Recebi inúmeros convites para participar de programas de TV e entrevistas. Foi aí que senti a oportunidade de mostrar a todas as mulheres que é possível, sim, levantarem-se com dignidade e recomeçar. Senti um desejo enorme de me tornar uma ativista do combate à violência doméstica e ajudar as mulheres que passaram por isso também.
Se fosse pensar como muitas pessoas, eu teria vários motivos para achar que minha vida tinha acabado, mas, não; eu fiz justamente desse acontecimento o motivo para recomeçar e mudar a minha história e a de muitas mulheres.

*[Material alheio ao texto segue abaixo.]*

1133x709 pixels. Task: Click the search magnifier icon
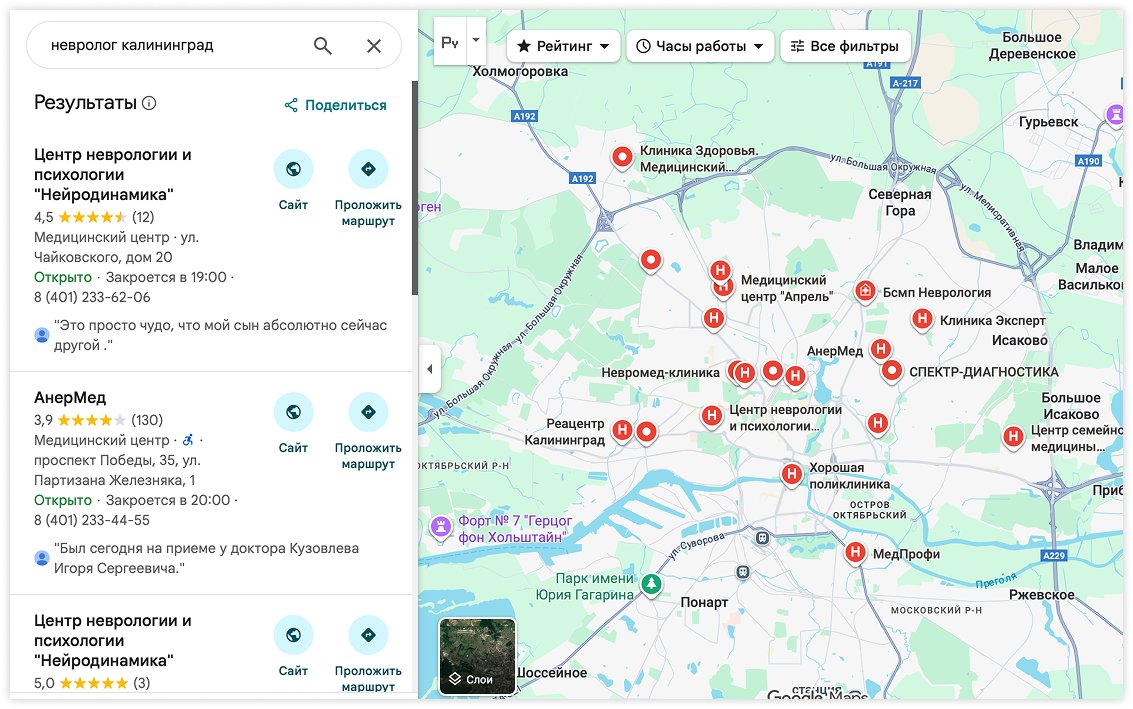[x=322, y=46]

Participei de uma CPI onde sugeri que exames toxicológicos e ginecológicos sejam feitos em mulheres que passam por violência doméstica. A OAB fez uma súmula inspirada no meu caso, no qual os estudantes de Direito não obterão a carteira caso tenham denúncia de violência doméstica. Hoje, participo de várias redes de enfrentamento à violência e estou me formando em um curso de capacitação do Tribunal de Justiça do Distrito Federal e da Secretaria Nacional de Políticas para as mulheres, a fim de dar atendimento àquelas que sofreram violência. Hoje estou mais forte do que nunca e posso dizer para todas: a vida não acabou — encontre essa força incrível dentro de você. Ela existe!
Elaine Caparróz é paisagista e ativista no combate à violência doméstica desde que foi vítima de tentativa de feminicídio (que durou quatro horas) pelo estudante Vinicius Batista Serra em fevereiro de 2019. A partir dali, sua vida transformou-se. O agressor está preso.